Mia frowned after him. She had no idea why she felt...kind of guilty and like a jerk. She hadn’t said anything too terrible to him, certainly not any worse than him calling her Queen of the Geeks.

So the weird twist in her stomach was out of place, and Dell was out of place for making her feel it. She was about to stomp into the store, but Dad’s voice sounded from behind her.

“That boy bothering you?”

Mia snorted, couldn’t help it. She turned to Dad, who’d obviously come out of the feed exit. It was nice Dad felt protective, but she did not need to be protected. Or comforted. Not anymore. “First of all, Dell Wainwright isn’t a boy any more than I’m a girl.”

Dad harrumphed.

“Second, I’m not... That stuff doesn’t bother me anymore.” Possibly because it wasn’t the same. Going toe-to-toe with Dell was less like being made fun of, being called names. It was more like battle. One she was more than equipped to fight.

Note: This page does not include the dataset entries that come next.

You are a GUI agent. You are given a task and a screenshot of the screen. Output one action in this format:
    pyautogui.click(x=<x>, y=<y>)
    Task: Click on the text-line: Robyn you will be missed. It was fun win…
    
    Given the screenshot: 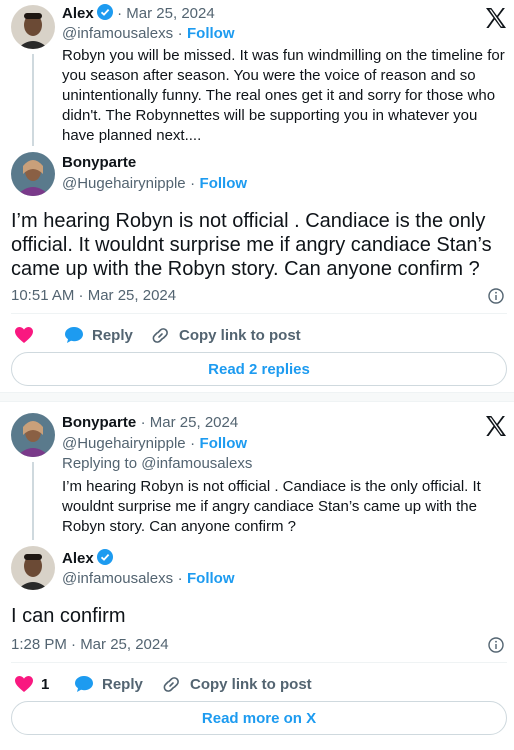 What is the action you would take?
    pyautogui.click(x=284, y=56)
    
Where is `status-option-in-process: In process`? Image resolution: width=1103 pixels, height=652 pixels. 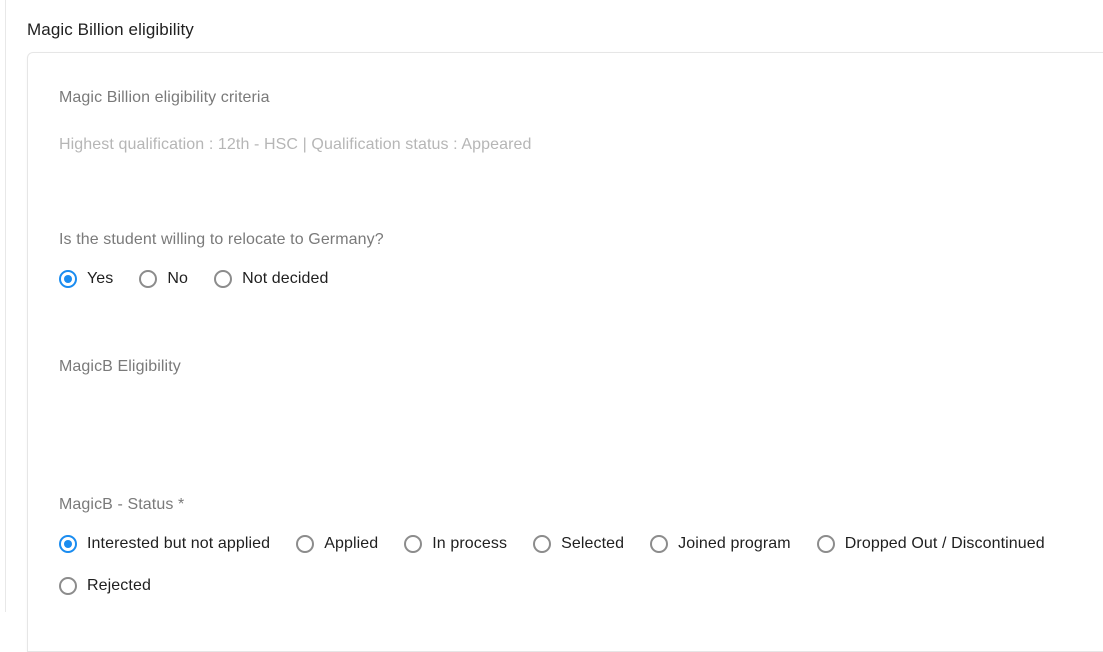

It was weirdly invigorating. It made her feel capable and strong. If she could take on Mr. Prom King, she could take on anyone. If she could ignore the random bouts of misplaced guilt. Which she would.

She was going to take him on and win, and the more he poked at her, the more he’d find she didn’t roll over and hide anymore.

“Let’s go home.”

It was tempting. Tempting to put off what she’d come for so she wouldn’t have to run into Dell in the aisles, but not tempting enough to agree to.

“You can wait in the car if you want. But I have a few things that need picking up.” Because she was not a wimp. Not anymore.

* * *

DELLHEFTEDTHE tarps he needed onto the dolly, trying to ignore the fact he could see Mia at the end of the aisle doing the same.

He’d been kind of a dick, and it wasn’t his proudest moment, but she’d sure landed the knockout punch.

I’m guessing you wouldn’t know what that’s like.

As if farmwork could ever be anything but hard. As if he didn’t work his ass off every day trying to compete with her.

Her very fine ass.

Yeah, he didn’t want to be noticing things like that. So she wasn’t a social mess anymore? It didn’t mean he had any right or reason to be attracted to her. He didn’t have time to be distracted by stuff like that. Not with Dad breathing down his neck for profits. Proof that his ideas could stand the test of time.